REQUIRED WORK =
(a) List every opposing high school that the passage below on the school's sports and administration says one of the school's teams defeated.
(b) According to the passage below on the school's sports and administration, how many touchdown passes did Kyle Presti throw to set the New Jersey state record?

DOCUMENT PASSAGE =
+---+

In 2009, the boys' lacrosse team finished the season with a 16-6 record after winning the Group I state championship, defeating Chatham High School by a score of 11-9 in the title game.

The football team, which had been winless in all previous playoff games, won their first state championship in 2012, beating New Milford High School 26-14 to earn the state North I, Group II sectional title. On November 14, 2014, Kinnelon quarterback Kyle Presti set a New Jersey state record, with nine touchdown passes in a 68-42 victory over Sussex Technical High School, breaking the previous record of eight that had been achieved twice since 2010.

The girls tennis team won the Group I state championship in 2017, defeating Mountain Lakes High School by 4-1 in the tournament final.

==Administration==
The school's principal is Jennifer Oluwole. Her administration team includes the assistant principal.

+---+

PROVIDED INFORMATION =
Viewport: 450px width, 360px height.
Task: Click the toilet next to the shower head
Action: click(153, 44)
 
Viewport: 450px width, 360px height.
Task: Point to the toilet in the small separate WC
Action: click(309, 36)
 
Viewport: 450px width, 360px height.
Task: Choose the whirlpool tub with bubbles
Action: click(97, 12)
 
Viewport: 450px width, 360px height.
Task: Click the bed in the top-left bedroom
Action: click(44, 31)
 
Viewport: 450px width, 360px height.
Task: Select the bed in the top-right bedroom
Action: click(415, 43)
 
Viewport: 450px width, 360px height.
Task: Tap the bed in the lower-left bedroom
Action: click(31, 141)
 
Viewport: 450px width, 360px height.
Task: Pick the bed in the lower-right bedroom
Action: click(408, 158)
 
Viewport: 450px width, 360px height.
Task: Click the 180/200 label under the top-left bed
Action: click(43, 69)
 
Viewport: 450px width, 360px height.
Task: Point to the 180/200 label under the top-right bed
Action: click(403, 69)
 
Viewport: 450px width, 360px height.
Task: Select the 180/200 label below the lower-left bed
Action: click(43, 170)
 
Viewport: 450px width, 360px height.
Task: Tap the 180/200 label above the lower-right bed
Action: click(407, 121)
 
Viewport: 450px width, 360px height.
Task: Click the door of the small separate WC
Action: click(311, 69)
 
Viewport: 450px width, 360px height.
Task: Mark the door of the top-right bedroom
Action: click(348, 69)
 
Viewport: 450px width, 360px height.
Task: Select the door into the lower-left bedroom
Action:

+---+

SOLUTIONS BELOW =
(a)
Chatham High School
New Milford High School
Sussex Technical High School
Mountain Lakes High School

(b) Nine touchdown passes.